Awal Baik Menuju Perdamaian Dunia
Kompak dan tampak menyatu. Ucapan-ucapan menghangatkan suasana meluncur dari Presiden AS Donald Trump. Trump bahkan berjalan beriring dengan pemimpin Korea Utara Kim Jong-un usai pertemuan mereka di Singapura, Selasa (12/6/2018). Keduanya pun meneken dokumen berisikan, “denuklirisasi total” oleh Korea Utara.
Trump menambahkan, mereka berdua akan mengikatkan diri supaya lebih dekat lagi. Trump mengatakan pasti akan mengundang Kim ke Gedung Putih. Kim pun menjawab, “Saya siap memenuhi undangan.”
Tidak tertutup kemungkinan, pertemuan ini membuka jalan baru untuk pembukaan hubungan diplomatik kedua negara, yang sekian lama terputus. Ini sesuai pandangan Sue Mi Terry, seorang mantan analis CIA yang kini menjadi peneliti di CSIS (Center for Strategic and International Studies) AS bahwa pertemuan ini dimungkinkan sebagai pembuka hubungan diplomatik kedua negara.

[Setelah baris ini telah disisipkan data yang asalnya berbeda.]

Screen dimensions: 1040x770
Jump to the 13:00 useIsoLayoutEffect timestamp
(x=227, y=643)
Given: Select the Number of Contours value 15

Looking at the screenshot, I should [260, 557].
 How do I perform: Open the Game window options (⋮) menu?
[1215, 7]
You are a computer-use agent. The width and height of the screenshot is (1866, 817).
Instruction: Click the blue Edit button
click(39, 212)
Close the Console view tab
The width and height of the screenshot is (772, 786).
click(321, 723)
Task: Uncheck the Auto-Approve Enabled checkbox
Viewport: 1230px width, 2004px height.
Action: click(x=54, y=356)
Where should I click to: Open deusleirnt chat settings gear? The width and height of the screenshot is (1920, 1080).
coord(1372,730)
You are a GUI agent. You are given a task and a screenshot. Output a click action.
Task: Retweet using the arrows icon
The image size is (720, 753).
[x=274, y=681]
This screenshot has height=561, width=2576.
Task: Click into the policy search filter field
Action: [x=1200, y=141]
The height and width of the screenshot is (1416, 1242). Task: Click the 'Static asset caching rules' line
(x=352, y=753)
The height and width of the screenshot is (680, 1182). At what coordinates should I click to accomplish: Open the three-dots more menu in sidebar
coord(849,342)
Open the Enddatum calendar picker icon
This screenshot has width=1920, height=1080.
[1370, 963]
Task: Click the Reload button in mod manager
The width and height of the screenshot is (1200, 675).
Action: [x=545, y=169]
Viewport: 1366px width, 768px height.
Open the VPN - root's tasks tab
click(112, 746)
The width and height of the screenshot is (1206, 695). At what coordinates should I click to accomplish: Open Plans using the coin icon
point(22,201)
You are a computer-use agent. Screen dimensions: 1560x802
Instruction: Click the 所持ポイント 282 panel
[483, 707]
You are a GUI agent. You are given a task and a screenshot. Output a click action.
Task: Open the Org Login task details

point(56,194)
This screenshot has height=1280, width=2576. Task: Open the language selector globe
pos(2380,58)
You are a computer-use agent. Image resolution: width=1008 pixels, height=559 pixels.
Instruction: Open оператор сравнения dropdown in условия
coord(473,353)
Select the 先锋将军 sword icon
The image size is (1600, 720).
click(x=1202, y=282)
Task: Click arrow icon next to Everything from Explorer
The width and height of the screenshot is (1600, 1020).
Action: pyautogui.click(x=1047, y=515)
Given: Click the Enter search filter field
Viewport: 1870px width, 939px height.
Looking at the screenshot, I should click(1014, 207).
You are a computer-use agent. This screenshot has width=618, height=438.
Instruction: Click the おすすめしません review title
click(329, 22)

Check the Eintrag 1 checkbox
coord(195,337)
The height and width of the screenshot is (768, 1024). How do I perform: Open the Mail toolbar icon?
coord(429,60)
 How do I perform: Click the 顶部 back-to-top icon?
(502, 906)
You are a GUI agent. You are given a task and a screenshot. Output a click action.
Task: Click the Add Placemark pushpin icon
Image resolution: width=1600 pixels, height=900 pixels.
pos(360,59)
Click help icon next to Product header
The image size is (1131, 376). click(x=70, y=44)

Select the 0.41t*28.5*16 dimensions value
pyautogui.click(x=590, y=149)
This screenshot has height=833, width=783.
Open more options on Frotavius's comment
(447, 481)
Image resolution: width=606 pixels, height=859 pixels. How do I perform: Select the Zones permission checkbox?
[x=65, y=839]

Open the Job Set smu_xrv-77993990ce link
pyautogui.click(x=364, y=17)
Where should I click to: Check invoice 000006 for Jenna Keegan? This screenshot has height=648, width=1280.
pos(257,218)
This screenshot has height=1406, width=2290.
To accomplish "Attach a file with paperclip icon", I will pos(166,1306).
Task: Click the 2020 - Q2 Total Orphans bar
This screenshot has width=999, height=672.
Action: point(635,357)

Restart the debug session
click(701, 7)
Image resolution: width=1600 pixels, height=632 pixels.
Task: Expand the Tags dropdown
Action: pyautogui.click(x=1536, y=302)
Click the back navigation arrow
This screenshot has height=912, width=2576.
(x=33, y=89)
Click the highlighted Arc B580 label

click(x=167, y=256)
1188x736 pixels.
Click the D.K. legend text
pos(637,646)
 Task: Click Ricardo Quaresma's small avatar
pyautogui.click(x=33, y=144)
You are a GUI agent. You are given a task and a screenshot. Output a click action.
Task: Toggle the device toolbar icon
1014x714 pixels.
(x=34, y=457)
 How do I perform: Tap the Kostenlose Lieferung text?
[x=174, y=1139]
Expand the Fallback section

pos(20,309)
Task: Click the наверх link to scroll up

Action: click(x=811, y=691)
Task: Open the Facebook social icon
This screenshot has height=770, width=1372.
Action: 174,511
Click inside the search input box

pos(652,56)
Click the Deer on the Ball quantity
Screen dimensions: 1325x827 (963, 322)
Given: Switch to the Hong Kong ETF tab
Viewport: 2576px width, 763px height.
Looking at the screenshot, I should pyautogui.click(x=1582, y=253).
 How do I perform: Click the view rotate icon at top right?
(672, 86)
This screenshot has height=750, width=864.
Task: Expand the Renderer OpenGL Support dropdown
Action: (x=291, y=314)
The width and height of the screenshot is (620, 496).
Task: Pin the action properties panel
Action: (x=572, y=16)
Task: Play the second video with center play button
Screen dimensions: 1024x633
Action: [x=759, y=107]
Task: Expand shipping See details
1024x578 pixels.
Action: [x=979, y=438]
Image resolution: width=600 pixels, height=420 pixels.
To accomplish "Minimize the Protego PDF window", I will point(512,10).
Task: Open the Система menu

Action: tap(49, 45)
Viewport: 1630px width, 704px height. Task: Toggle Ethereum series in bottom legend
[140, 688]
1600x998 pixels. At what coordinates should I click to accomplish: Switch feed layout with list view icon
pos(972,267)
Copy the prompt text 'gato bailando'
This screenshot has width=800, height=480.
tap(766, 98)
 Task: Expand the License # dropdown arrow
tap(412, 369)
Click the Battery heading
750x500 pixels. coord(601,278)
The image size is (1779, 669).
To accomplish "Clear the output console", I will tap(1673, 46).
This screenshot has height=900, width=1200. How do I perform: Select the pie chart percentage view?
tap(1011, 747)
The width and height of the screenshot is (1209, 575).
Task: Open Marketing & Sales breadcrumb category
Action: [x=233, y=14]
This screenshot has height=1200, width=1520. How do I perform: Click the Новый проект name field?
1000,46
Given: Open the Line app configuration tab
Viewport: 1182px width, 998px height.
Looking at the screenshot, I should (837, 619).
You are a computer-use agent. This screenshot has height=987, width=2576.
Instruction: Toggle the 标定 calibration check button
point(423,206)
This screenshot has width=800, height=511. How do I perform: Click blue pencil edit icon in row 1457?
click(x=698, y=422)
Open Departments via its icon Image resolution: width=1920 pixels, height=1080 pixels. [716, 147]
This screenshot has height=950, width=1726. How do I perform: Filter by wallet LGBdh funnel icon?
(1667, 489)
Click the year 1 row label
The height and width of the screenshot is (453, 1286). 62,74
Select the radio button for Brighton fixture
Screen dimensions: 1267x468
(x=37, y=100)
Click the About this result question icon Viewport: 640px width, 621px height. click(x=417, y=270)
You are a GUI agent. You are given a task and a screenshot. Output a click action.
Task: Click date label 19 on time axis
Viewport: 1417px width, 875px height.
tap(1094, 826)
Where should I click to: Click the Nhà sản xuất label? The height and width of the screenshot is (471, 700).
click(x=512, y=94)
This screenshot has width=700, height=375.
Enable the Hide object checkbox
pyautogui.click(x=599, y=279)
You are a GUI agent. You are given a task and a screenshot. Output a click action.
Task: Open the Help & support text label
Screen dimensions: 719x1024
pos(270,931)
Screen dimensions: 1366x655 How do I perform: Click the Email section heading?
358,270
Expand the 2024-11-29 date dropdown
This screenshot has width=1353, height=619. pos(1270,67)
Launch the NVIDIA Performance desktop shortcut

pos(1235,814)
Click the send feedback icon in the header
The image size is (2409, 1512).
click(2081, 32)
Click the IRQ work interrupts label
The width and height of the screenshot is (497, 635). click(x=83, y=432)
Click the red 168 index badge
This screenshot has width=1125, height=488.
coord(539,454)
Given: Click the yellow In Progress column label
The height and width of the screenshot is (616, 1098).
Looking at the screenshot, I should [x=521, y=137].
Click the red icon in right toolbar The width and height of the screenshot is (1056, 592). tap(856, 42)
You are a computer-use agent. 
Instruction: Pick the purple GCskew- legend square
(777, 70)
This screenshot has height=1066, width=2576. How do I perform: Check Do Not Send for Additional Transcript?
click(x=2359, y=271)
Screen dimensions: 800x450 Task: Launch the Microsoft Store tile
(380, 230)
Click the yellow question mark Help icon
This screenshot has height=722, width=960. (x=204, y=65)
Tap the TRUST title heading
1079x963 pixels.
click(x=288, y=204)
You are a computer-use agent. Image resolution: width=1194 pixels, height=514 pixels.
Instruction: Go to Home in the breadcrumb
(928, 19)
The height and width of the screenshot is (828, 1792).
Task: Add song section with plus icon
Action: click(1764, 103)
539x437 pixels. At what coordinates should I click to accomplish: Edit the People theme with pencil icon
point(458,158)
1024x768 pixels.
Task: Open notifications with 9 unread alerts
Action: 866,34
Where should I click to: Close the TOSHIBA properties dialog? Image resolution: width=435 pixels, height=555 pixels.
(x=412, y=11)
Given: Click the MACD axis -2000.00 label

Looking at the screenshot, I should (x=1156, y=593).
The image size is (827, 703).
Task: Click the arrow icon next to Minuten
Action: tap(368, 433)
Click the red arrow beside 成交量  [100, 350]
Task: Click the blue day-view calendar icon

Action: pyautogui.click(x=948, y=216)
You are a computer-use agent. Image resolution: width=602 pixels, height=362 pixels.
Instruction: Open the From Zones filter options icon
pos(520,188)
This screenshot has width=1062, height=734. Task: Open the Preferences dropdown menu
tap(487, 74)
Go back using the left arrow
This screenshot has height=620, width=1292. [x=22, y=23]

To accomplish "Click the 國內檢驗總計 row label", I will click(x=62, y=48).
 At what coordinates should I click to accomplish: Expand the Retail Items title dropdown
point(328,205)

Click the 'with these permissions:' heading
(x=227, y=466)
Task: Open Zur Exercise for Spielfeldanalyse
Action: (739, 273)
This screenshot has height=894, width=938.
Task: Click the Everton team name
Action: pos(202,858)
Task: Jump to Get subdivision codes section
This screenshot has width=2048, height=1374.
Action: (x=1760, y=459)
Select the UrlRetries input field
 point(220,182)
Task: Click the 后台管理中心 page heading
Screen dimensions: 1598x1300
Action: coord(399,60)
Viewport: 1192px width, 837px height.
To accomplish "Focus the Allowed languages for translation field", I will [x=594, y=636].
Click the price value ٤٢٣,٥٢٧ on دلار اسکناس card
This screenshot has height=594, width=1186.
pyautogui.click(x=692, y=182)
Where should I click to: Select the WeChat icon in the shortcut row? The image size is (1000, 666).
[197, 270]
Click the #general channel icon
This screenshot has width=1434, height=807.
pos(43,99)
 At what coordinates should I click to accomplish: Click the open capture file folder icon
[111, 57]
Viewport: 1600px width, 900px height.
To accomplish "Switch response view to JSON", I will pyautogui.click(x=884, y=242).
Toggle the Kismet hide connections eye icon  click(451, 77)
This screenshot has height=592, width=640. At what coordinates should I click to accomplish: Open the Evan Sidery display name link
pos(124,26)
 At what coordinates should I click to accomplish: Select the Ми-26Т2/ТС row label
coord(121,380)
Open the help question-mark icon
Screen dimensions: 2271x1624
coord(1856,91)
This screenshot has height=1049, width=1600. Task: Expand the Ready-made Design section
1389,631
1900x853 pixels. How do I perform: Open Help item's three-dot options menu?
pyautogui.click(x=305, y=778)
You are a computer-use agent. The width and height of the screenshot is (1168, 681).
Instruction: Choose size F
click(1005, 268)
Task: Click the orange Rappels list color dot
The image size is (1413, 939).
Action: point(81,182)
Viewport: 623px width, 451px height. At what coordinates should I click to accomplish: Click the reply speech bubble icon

Situasi kondusif ini muncul, salah satunya sebagai hasil baik dari pola pendekatan AS. Dewan Penasihat Keamanan AS, John Bolton, dan Wapres Mike Pence misalnya, sempat menekankan bahwa denuklirisasi Korut dapat dengan meniru model Libya.
Namun, Trump memilih pola yang diusulkan Menlu Mike Pompeo, yang sudah dua kali bertemu Kim sebelum April 2018.
Korut juga tidak suka dengan pola Libya. Yakni denuklirisasi total tetapi berujung dengan perburuan serta kematian pemimpin Libya almarhum Moammar Khadafy. Trump juga tampaknya siap dengan saran Pompeo yang mengatakan, “Pertemuan ini adalah awal dari proses.”
Sebelum perubahan sikap itu, sempat terjadi perang mulut di antara kedua pemimpin negara. Hal ini bahkan sempat membuat Trump memutuskan pembatalan pertemuan puncak pada 24 Mei lalu.
Secara tak terduga pertemuan dihidupkan kembali dan berlangsung sesuai rencana, 12 Juni. Kim pun menjawab lewat penerjemah, “Situasi tidak mudah menuju pertemuan puncak ini.” Akan tetapi dia mengatakan senang pertemuan bisa terwujud. “Dunia akan melihat sebuah perubahan besar,” ujar Kim.
Kim menambahkan asas praduga telah mewarnai hubungan kedua negara selama setengah abad lebih. “Kami akan meninggalkan masa lalu,” kata Kim.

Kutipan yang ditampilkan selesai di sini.